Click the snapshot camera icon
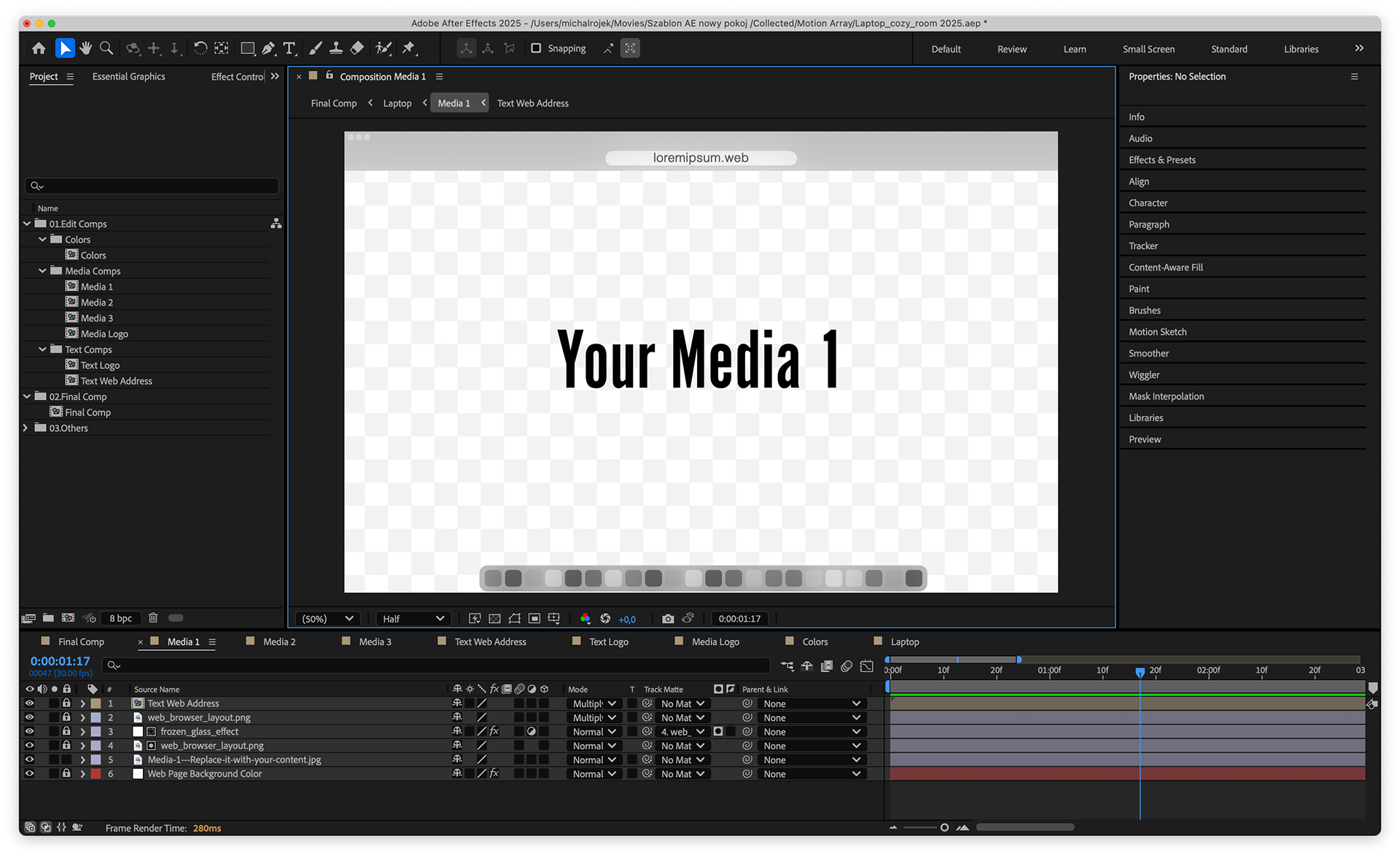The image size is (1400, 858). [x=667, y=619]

-----

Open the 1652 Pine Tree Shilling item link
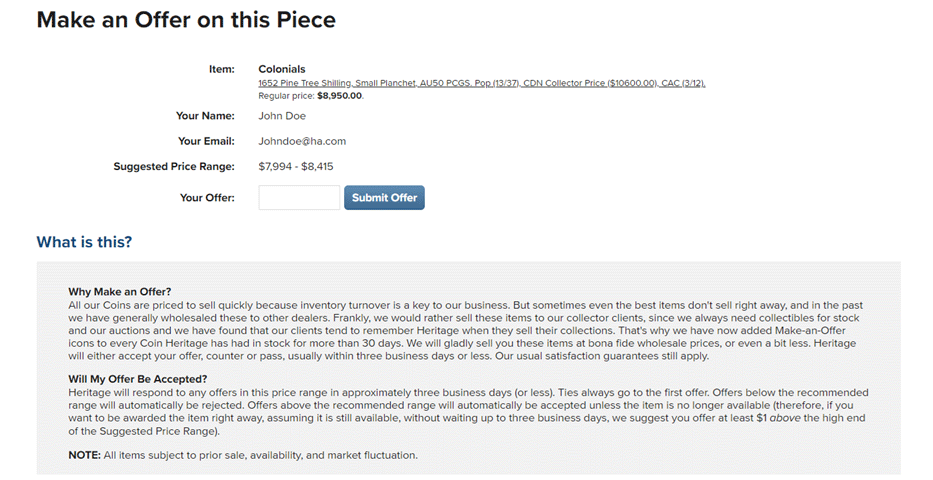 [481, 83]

-----

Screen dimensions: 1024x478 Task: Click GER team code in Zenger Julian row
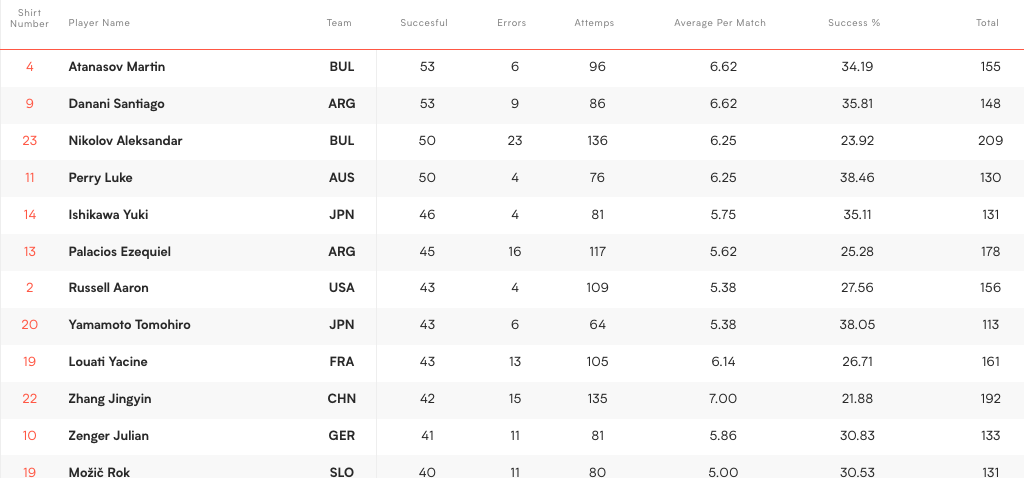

-----

Please identify every line of the listing above that contains the word "Click", and copy each such line in full.

Click the snapshot camera icon
Screen dimensions: 1024x478 Task: Click GER team code in Zenger Julian row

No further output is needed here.